# First Bear of the Season



## Wind in Her Hair (Jul 18, 2002)

I mark my calendar on the day certain things happen; the day I hear the first loon, the day the ice goes out on our nearby lake, the day the ***** willows first bud out in the bog, the day I see the first Robin, the day I hear a grouse drum for the first time, the return of our resident Phoebe. 

Today my calendar said "Bear". 

So, just like clockwork, who shows up besides this lovely young bruin.

He hung around long enough to determine that we had brought in our birdseed feeder some days in advance of our annual "Bear Return". 

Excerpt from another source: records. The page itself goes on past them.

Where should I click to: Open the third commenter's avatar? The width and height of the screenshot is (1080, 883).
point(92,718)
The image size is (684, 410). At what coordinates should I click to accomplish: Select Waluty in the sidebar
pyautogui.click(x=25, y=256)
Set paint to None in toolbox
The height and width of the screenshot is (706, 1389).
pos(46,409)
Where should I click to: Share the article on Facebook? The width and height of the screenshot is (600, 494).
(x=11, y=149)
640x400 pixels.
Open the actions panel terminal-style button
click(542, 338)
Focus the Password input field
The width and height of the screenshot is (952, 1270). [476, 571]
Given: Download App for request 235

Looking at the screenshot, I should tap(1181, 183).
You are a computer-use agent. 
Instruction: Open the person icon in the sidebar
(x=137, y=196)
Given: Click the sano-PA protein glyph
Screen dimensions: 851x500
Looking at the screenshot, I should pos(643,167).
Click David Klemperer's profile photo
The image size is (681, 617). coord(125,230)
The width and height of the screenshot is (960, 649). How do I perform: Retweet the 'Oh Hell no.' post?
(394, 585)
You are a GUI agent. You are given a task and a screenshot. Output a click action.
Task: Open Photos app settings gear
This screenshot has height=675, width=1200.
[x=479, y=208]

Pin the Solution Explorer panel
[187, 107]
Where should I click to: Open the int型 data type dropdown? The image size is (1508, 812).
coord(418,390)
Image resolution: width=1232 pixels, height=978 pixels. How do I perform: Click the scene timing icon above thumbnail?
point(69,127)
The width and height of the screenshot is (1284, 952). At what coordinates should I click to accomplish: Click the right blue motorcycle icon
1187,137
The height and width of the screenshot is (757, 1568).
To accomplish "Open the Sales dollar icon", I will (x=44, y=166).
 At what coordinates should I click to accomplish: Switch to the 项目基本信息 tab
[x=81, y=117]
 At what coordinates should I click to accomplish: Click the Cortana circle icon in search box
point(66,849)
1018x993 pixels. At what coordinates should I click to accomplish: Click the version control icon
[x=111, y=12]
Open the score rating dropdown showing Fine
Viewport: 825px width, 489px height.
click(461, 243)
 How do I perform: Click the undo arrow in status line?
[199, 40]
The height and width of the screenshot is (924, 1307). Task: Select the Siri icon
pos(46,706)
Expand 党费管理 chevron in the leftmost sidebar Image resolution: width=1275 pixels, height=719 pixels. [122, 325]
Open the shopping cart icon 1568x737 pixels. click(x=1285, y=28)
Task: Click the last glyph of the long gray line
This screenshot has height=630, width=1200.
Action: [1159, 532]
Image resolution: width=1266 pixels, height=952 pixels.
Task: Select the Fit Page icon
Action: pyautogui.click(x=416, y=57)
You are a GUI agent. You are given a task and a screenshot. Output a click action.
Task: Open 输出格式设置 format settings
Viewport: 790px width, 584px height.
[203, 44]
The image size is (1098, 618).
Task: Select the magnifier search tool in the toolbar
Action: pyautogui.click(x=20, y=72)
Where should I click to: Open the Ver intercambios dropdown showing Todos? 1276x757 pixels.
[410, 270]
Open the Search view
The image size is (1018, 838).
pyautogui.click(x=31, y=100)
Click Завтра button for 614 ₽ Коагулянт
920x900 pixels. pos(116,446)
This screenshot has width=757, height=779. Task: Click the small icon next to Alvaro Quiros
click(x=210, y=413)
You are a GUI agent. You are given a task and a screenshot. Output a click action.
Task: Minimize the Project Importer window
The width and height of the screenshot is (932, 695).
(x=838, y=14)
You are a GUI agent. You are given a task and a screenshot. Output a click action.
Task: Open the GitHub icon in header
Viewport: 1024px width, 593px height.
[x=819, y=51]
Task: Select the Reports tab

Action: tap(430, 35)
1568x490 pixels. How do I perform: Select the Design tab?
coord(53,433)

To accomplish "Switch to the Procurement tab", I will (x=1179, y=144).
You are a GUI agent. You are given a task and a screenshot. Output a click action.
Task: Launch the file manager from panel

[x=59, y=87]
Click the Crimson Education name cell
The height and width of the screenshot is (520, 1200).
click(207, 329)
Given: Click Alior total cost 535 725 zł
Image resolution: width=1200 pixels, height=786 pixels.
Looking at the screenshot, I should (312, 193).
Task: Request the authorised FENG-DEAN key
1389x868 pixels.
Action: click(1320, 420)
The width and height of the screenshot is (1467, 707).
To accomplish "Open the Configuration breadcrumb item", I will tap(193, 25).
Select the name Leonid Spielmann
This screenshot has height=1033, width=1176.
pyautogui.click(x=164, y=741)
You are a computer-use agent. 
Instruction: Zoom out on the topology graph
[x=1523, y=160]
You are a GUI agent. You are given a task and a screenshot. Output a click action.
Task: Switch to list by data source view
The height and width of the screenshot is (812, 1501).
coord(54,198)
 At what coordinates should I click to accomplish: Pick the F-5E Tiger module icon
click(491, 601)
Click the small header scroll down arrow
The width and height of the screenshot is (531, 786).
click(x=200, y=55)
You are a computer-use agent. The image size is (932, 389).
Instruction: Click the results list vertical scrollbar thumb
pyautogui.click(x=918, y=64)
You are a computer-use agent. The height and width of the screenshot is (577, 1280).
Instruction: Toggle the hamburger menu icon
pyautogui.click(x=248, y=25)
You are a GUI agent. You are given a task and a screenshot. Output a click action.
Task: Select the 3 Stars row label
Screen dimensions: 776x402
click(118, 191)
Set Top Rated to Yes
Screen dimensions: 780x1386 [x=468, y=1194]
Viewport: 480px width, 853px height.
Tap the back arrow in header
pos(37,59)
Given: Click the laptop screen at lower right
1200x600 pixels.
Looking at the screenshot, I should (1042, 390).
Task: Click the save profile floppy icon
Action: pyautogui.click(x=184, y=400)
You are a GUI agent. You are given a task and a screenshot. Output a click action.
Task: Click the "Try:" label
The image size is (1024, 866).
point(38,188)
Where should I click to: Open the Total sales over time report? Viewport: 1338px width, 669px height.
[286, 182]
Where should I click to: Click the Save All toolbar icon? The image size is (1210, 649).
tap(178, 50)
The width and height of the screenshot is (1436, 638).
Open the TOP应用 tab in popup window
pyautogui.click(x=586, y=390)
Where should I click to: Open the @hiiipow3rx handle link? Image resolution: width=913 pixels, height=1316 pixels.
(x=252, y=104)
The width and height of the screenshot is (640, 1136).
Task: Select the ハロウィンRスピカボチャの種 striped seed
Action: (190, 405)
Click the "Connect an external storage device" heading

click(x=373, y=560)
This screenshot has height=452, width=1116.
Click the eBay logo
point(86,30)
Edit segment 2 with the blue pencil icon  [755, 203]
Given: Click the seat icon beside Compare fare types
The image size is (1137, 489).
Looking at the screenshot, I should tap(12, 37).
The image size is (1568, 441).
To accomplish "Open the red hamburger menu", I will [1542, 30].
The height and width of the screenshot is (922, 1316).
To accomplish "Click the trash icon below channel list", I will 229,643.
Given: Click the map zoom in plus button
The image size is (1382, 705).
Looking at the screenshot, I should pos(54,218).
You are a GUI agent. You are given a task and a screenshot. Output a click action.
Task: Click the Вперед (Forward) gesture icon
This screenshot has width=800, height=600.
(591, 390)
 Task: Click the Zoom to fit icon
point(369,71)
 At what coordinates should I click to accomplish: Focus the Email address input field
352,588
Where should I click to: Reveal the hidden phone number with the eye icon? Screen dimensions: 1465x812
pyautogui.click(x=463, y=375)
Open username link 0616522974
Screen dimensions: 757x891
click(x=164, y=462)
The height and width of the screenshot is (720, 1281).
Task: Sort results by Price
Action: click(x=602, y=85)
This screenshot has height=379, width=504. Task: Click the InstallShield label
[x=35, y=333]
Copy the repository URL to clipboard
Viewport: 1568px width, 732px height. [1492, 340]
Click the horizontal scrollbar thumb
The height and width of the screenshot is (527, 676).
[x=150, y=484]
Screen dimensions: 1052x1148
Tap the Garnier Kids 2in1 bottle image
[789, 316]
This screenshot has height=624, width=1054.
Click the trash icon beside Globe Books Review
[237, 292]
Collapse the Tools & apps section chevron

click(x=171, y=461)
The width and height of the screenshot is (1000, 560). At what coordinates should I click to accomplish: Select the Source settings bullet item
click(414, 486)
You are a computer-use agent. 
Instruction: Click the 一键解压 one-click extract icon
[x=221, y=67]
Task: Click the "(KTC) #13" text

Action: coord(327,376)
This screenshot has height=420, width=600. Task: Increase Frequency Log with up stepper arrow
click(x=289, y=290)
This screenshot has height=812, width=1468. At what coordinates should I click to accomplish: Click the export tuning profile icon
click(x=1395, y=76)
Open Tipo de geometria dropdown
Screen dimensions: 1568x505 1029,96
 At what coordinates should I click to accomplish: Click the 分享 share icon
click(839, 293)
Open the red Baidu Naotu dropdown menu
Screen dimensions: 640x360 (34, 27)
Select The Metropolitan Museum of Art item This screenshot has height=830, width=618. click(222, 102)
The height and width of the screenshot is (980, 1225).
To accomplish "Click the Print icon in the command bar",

He'll be back to check again. 

And so will others. We had six bears last spring/summer


----------



## Lisa in WA (Oct 11, 2004)

Such great pictures, WIHH!
I never tire of seeing bears.


----------



## Bret (Oct 3, 2003)

Beautiful. Good poses. Shiny coats. No visible parasites pestering them. Hope you like the visits.


----------



## Wind in Her Hair (Jul 18, 2002)

Bret said:


> Beautiful. Good poses. Shiny coats. No visible parasites pestering them. Hope you like the visits.


the pests are at a bare minimum- they haven't hatched out yet.


----------



## alleyyooper (Apr 22, 2005)

With no bears in the area I know of I mark, bees bringing in pollen from skunk cabbage and ussy willows (march 28th most years). First Morel found of the year (April 5 seems to be the norm). First ramps up (April 18th seems to be the day most years).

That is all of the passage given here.